Our methods

Every modeled stat on this site leans on expected goals, so here is how accurate the model actually is. Every headline number below is scored only on 251,523 held-out shots the model never saw during training (20% of all shots since 2010-11) - true validation, not the model grading its own homework. Of the shots we call ~10%, do ~10% really go in? Yes.

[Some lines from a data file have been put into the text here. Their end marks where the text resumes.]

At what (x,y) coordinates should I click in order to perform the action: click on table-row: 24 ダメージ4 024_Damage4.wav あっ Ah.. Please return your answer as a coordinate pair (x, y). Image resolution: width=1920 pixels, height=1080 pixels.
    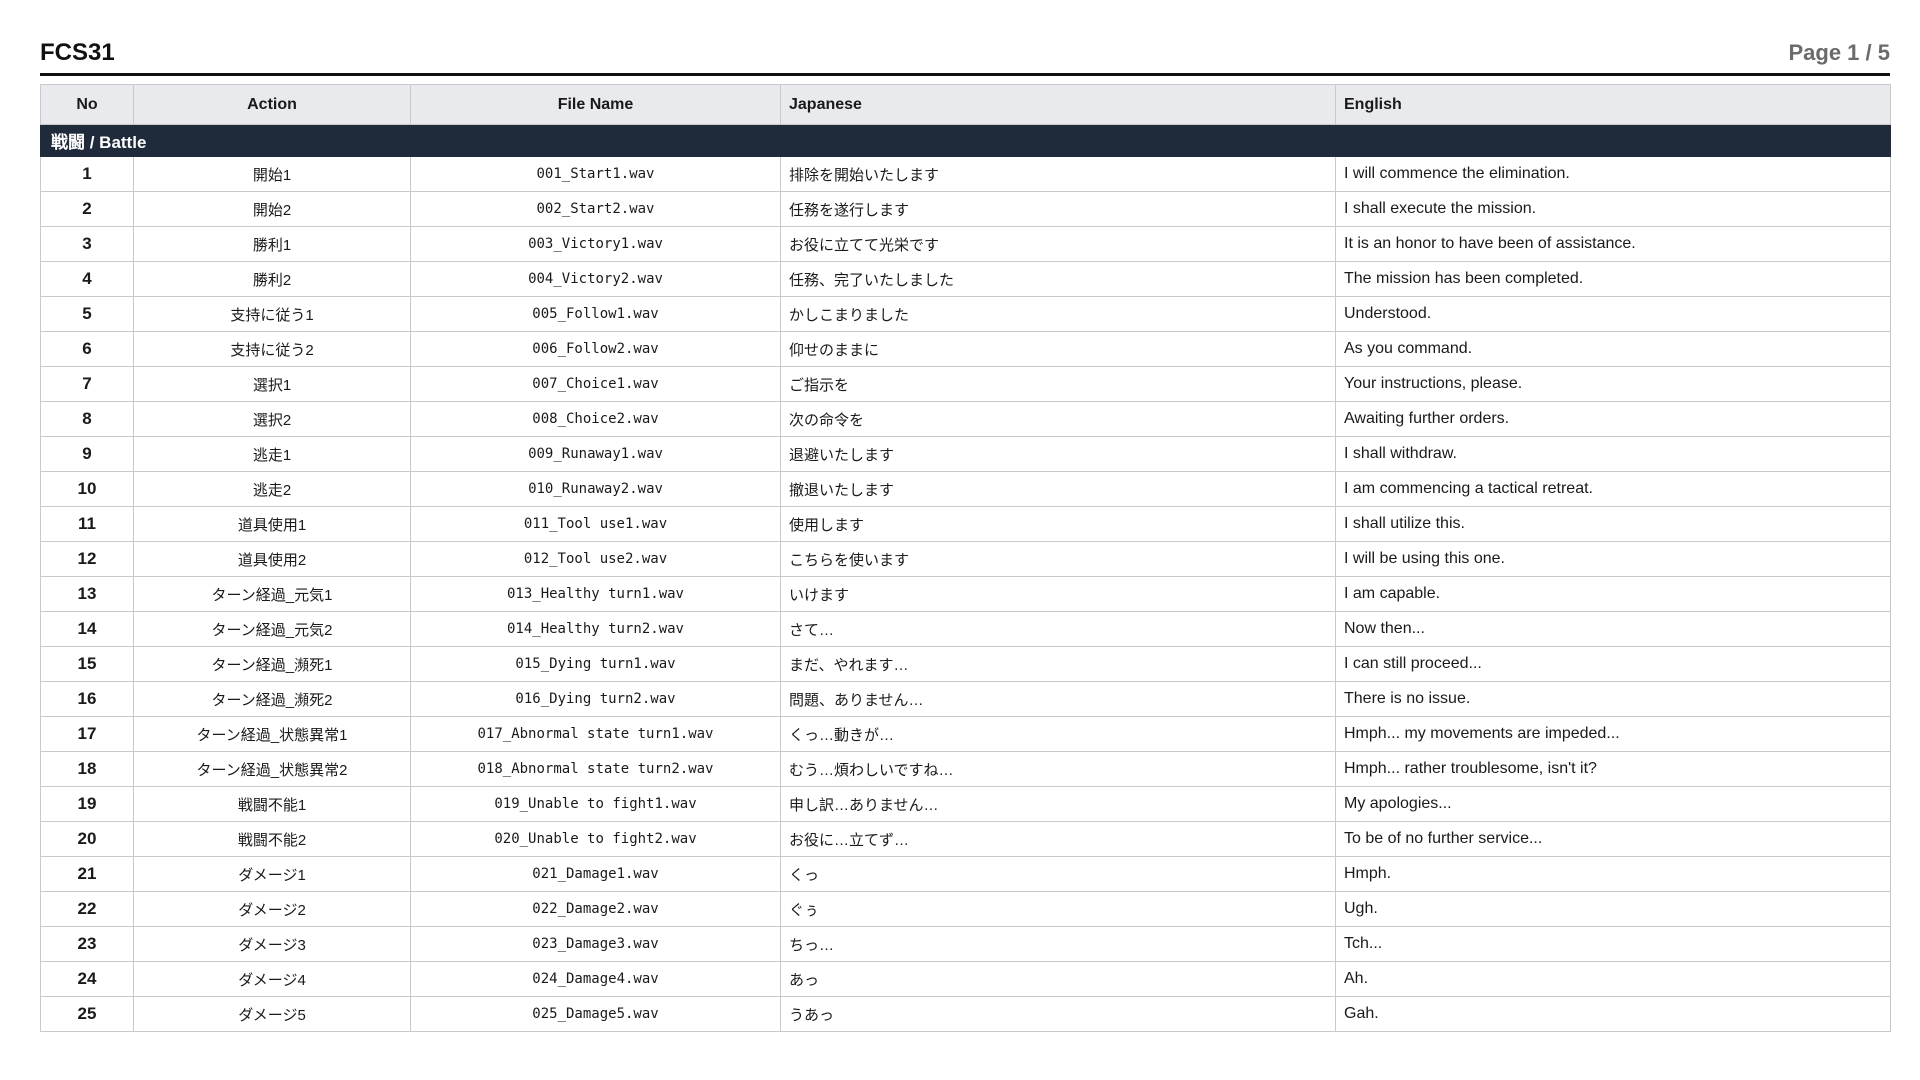
    Looking at the image, I should click on (966, 979).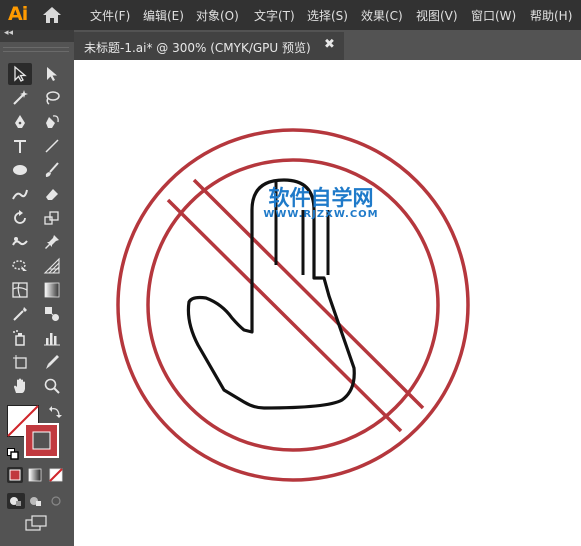 This screenshot has width=581, height=546. What do you see at coordinates (20, 218) in the screenshot?
I see `rotate-tool-icon` at bounding box center [20, 218].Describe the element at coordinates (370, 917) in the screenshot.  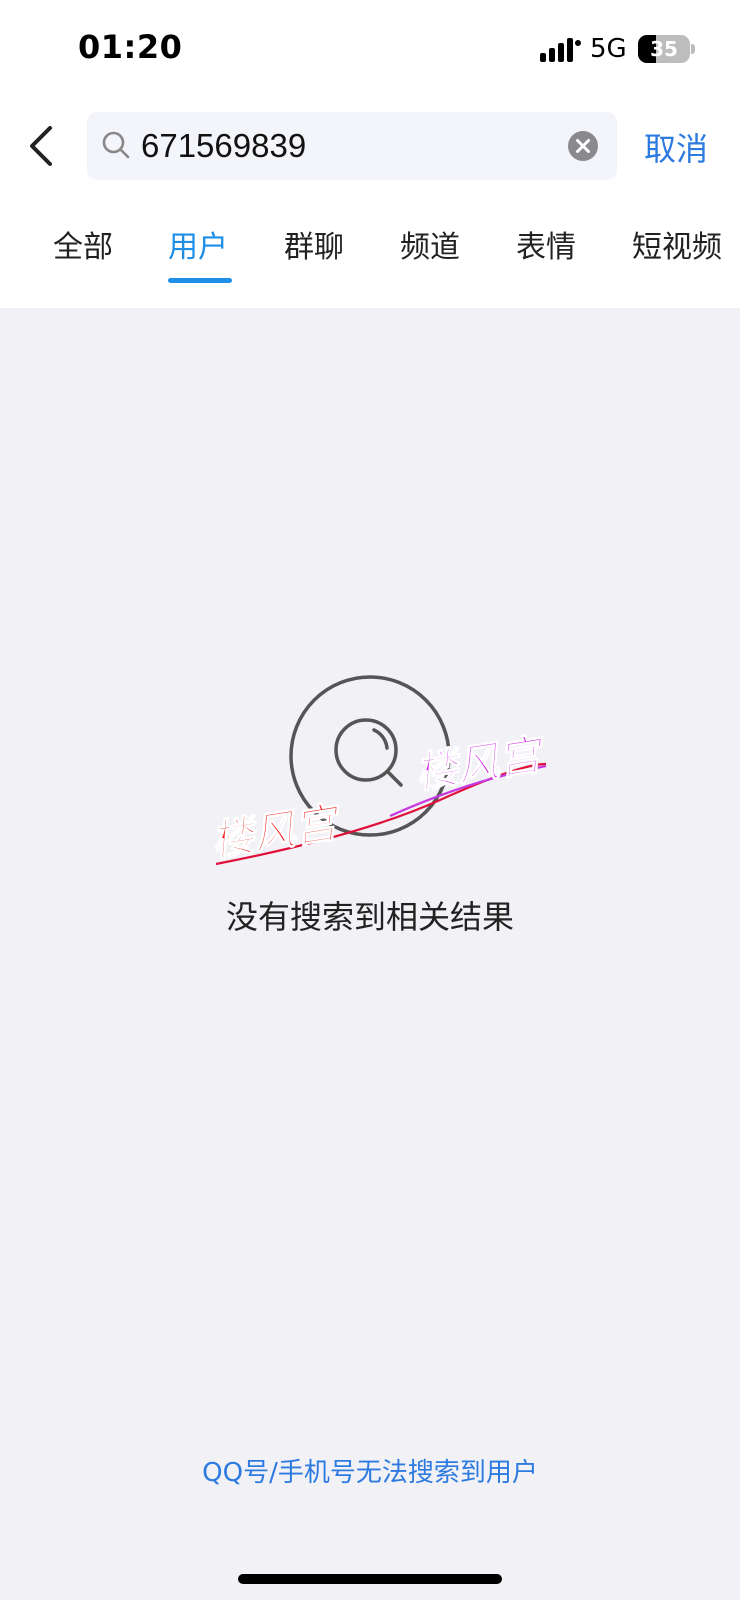
I see `empty-result-message: 没有搜索到相关结果` at that location.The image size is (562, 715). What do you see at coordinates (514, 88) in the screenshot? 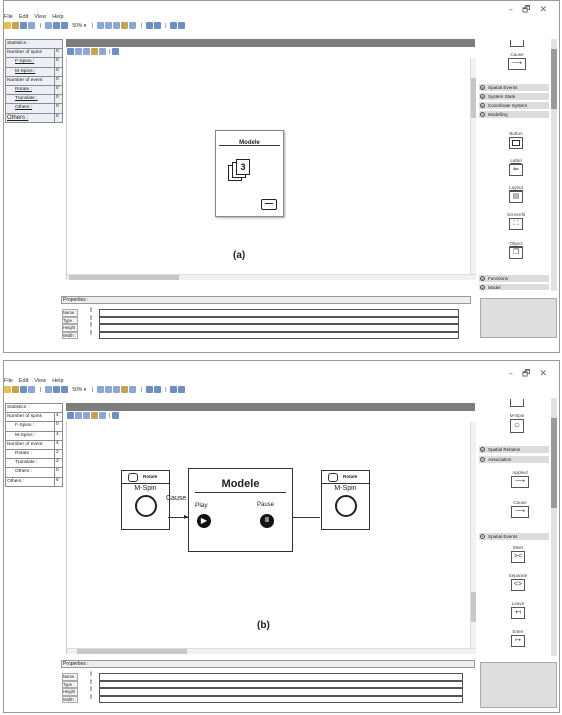
I see `section-spatial-events: v Spatial Events` at bounding box center [514, 88].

Holdout scope · shots unseen in training

Predicted vs actual

1.003

24,540 xG vs 24,466 goals

Brier score

0.083

lower is better

ROC-AUC

0.723

0.5 = coin flip

Held-out shots

251,523

2010-11 to present

xG bucket	Shots	Predicted	Actual
0-2%	8,567	1.4%	3.6%
2-4%	48,262	3.1%	2.6%
4-6%	44,543	4.9%	3.9%
6-8%	32,994	7.0%	6.9%
8-10%	24,494	8.9%	9.6%
10-15%	40,645	12.3%	13.5%
15-20%	26,078	17.3%	18.5%
20-30%	20,691	23.6%	23.1%
30-50%	5,225	34.8%	27.9%
50-101%	24	51.4%	37.5%

Year-by-year stability

Predicted goals (sum of xG) vs actual goals each season, still held-out shots only - the model should track reality every year, not just on average.

Season	Shots	Predicted goals	Actual goals	Ratio
2010-11	16,255	1,577	1,536	1.027
2011-12	15,745	1,532	1,370	1.118
2012-13	9,561	918	937	0.979
2013-14	15,905	1,532	1,500	1.021
2014-15	15,971	1,529	1,526	1.002
2015-16	15,920	1,523	1,404	1.084
2016-17	16,158	1,545	1,457	1.060
2017-18	17,742	1,698	1,660	1.023
2018-19	17,198	1,660	1,665	0.997
2019-20	15,259	1,478	1,472	1.004
2020-21	11,666	1,144	1,150	0.995
2021-22	17,945	1,780	1,817	0.980
2022-23	17,637	1,808	1,759	1.028
2023-24	16,983	1,667	1,709	0.975
2024-25	16,051	1,561	1,741	0.897
2025-26	15,527	1,590	1,763	0.902

In deployment. Across every scored shot the site actually serves (1,256,487, including the 80% the model trained on): predicted ÷ actual 1.000, Brier 0.083, ROC-AUC 0.724 - essentially identical to the holdout. A five-feature logistic model is too simple to memorize shots, which is exactly why we can trust it out of sample.

Candidate · not cut over

xG v2 temporal holdout

A richer gradient-boosted candidate is now trained against a latest-season temporal holdout. The site still serves v1 xG until the rescore and regression gate is complete.

157,558 holdout shots

Brier

0.087

v1 0.095 · -0.00845

Log loss

0.298

v1 0.328 · -0.02970

ROC-AUC

0.755

v1 0.704 · +0.0510

Predicted vs actual

0.987

v1 0.892

Headline numbers are scored on a temporal holdout - seasons withheld from training. `baseline` carries the current five-feature logistic retrained on the same split, and `deployed` covers the v2 candidate refit on every eligible shot. Downstream xG surfaces still use v1 until the full rescore/cutover gate.

Parallel rescore gate

v2 has been scored against the full shot table for drift testing. Production surfaces still read v1.

1,243,738 regular reliable shots

Total xG drift

-524.15

-0.4% vs v1

v2 total xG

121482.4

v1 122006.5

Brier drift

-0.00657

lower is better

Log loss drift

-0.02596

lower is better

Empty-net correction

+5308.35

v1 treated empty nets like ordinary shots

20252026 goalie-only drift

+179.86

non-empty-net shots only

snap correction

+3465.88

largest shot-type movement

Honest notes. The model is unbiased in aggregate (predicted ≈ actual goals) and well-calibrated across most buckets. On held-out shots it over-predicts the rarest high-danger looks (30%+, where samples are thin) and under-predicts the very lowest bucket (long-range shots score more than it expects). xG covers unblocked shots with coordinates, 2010-11 onward; it is a model, not the official record.